= Fourth Conference of the International Woman Suffrage Alliance =

Feminist conference held in Amsterdam, June 1908

Fourth Conference of the International Woman Suffrage Alliance was held from 15 - 21 June 1908, at the Concertgebouw, Amsterdam, Netherlands.

The Fourth Congress numbered thirteen countries at its opening, including delegates from the recently formed women's groups in Bulgaria, the Czech lands and Hungary. Three new applications for membership were heard and the organizations accepted, namely, those of the Bulgarian Women's Union, which was presented by Zheni Pateva; the Swiss Verband fur Frauenstimmrecht; the two associations of Cape Town and Natal, which had united for the purpose of affiliation, and thus represented South Africa. Fraternal delegates represented five additional countries, and as all the auxiliary associations had sent delegates to the meeting, twenty-one countries in all were represented in the Amsterdam Congress.

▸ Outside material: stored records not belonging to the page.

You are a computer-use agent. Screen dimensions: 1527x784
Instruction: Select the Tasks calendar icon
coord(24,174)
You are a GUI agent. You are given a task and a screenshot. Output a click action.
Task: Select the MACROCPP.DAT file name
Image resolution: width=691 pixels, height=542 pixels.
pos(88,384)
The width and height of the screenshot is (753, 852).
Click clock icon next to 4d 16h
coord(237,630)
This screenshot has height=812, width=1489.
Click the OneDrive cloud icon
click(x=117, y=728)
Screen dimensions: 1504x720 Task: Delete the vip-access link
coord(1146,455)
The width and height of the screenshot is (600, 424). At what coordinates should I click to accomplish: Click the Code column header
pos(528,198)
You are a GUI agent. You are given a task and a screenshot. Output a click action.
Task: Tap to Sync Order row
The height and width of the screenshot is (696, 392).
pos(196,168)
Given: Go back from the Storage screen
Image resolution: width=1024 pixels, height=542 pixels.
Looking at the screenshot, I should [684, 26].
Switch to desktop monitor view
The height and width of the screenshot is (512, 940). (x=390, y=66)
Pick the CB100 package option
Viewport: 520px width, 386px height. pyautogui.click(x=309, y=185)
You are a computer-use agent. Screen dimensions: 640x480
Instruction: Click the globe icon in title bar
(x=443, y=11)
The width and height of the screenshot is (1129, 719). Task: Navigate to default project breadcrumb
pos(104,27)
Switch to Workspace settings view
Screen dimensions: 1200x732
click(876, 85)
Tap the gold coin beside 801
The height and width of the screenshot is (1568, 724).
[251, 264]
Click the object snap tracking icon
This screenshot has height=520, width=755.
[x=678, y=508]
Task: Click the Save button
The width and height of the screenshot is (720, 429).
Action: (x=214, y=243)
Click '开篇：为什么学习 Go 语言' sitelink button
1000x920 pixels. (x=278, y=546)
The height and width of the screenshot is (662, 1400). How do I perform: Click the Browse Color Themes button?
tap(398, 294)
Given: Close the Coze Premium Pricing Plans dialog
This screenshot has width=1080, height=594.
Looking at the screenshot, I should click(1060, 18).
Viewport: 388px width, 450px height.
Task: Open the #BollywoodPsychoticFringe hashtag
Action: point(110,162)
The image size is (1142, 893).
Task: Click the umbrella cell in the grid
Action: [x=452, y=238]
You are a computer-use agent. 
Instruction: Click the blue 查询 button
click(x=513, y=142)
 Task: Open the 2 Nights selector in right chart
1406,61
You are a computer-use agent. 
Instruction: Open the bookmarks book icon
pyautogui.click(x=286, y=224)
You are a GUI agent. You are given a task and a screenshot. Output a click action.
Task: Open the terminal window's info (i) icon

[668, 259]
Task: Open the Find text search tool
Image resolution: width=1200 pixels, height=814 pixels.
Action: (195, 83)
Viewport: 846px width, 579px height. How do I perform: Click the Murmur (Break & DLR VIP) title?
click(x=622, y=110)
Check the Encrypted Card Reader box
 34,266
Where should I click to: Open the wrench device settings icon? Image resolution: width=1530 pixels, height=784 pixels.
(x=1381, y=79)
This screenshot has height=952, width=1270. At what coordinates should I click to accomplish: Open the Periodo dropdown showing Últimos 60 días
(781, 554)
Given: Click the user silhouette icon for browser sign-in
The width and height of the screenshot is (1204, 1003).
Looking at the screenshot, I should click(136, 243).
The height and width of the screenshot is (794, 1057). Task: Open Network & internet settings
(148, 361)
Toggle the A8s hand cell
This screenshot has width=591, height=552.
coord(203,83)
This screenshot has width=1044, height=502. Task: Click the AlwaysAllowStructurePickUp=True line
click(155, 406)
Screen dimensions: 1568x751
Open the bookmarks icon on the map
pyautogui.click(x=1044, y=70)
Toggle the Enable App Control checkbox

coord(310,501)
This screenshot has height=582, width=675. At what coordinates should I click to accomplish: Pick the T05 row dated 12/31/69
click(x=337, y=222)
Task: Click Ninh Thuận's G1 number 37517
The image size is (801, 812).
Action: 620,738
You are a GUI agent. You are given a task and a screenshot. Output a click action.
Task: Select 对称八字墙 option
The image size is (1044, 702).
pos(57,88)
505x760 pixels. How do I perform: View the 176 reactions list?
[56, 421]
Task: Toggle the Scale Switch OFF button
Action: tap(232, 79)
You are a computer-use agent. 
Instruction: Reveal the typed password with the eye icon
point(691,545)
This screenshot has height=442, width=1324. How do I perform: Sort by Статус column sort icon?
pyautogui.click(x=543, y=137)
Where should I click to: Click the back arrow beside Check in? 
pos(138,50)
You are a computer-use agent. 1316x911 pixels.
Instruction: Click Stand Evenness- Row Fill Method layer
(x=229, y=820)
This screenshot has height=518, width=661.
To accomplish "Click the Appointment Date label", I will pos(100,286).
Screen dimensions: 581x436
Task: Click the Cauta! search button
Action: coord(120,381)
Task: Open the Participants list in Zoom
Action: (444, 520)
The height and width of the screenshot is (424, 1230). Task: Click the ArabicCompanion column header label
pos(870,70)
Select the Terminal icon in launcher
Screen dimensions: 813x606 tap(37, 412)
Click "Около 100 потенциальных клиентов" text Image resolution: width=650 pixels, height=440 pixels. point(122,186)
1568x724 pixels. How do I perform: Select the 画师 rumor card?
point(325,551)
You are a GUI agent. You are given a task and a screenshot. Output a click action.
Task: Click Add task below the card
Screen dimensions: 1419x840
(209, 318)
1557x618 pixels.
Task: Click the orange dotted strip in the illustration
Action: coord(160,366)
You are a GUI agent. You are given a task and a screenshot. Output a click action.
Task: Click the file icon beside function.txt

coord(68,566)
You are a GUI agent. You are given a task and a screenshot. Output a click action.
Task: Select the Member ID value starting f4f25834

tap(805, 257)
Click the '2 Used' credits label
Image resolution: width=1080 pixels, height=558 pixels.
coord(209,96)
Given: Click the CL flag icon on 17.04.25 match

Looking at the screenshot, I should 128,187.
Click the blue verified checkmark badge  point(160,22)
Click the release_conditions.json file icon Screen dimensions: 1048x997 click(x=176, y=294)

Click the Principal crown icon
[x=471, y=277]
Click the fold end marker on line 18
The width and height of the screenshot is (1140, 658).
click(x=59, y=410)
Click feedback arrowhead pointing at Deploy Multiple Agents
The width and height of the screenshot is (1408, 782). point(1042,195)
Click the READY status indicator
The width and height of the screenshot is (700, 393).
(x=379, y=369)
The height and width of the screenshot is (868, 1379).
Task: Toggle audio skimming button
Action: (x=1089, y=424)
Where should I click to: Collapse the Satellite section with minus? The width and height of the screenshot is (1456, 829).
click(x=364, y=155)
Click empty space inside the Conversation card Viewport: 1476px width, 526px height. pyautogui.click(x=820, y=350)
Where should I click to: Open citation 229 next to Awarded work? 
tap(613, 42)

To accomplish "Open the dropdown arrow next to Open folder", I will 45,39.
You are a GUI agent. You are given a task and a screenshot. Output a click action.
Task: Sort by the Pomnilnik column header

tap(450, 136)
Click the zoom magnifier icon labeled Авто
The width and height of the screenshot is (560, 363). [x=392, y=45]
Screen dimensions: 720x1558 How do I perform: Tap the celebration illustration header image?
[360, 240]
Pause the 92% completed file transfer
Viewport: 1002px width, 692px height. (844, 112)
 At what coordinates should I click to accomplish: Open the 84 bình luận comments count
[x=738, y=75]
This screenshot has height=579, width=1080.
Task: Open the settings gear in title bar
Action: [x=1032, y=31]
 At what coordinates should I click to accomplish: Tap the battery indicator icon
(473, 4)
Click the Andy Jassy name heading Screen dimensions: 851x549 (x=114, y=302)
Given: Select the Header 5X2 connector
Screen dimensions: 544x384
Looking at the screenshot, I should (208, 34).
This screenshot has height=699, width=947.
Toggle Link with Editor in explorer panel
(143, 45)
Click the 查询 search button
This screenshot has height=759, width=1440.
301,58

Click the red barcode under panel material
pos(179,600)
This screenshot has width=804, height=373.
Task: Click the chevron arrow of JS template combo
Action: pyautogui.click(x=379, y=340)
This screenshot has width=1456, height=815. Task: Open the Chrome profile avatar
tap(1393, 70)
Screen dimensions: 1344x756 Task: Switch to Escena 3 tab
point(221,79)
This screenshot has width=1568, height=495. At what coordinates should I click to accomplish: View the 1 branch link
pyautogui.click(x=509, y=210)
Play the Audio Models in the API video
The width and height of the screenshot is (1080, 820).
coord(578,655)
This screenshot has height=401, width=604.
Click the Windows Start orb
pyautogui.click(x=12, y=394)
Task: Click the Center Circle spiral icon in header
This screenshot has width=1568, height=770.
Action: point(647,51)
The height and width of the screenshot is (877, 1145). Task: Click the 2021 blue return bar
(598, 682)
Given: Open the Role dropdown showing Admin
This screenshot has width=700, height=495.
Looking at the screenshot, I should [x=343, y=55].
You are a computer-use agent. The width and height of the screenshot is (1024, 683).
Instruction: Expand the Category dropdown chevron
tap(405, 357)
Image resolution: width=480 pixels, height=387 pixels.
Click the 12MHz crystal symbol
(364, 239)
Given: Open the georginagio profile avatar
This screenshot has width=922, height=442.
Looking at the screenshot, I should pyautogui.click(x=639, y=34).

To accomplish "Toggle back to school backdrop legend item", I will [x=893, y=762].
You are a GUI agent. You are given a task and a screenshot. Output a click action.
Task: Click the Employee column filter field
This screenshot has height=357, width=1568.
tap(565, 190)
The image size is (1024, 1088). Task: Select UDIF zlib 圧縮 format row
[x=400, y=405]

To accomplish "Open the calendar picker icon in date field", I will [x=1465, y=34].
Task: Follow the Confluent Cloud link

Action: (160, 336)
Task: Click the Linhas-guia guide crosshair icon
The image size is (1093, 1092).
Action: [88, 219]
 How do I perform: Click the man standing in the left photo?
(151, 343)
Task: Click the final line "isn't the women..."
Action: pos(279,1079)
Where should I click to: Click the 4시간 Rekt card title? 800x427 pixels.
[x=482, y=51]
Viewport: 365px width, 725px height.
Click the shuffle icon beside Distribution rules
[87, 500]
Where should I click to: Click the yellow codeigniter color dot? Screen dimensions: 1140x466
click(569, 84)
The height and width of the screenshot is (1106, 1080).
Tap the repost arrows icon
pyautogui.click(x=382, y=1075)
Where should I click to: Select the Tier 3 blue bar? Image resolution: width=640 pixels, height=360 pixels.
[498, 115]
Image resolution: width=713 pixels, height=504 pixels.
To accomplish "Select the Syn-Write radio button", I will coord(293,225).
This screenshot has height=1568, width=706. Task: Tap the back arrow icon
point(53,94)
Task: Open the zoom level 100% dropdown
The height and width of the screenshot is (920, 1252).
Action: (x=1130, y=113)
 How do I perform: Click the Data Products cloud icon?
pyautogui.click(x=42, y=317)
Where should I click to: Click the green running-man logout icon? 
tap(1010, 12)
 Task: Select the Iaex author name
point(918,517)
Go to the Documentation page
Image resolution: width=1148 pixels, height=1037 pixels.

"England is the storm center of our movement," declared the President of the International Woman's Suffrage Alliance in the Amsterdam Congress, after hearing Amy Sanderson, one of the 3 national executive delegates describe the attitude of the British government and of middle class women. This was the conviction of the Congress, which therefore resolved to hold the next International Woman's Suffrage Congress in London (in April, 1909).

==See also==
- International Alliance of Women

==Bibliography==
- International Alliance of Women for Suffrage and Equal Citizenship (1908). "Report of Congress"
- Schirmacher, Käthe (1912). "The Modern Woman's Rights Movement: A Historical Survey"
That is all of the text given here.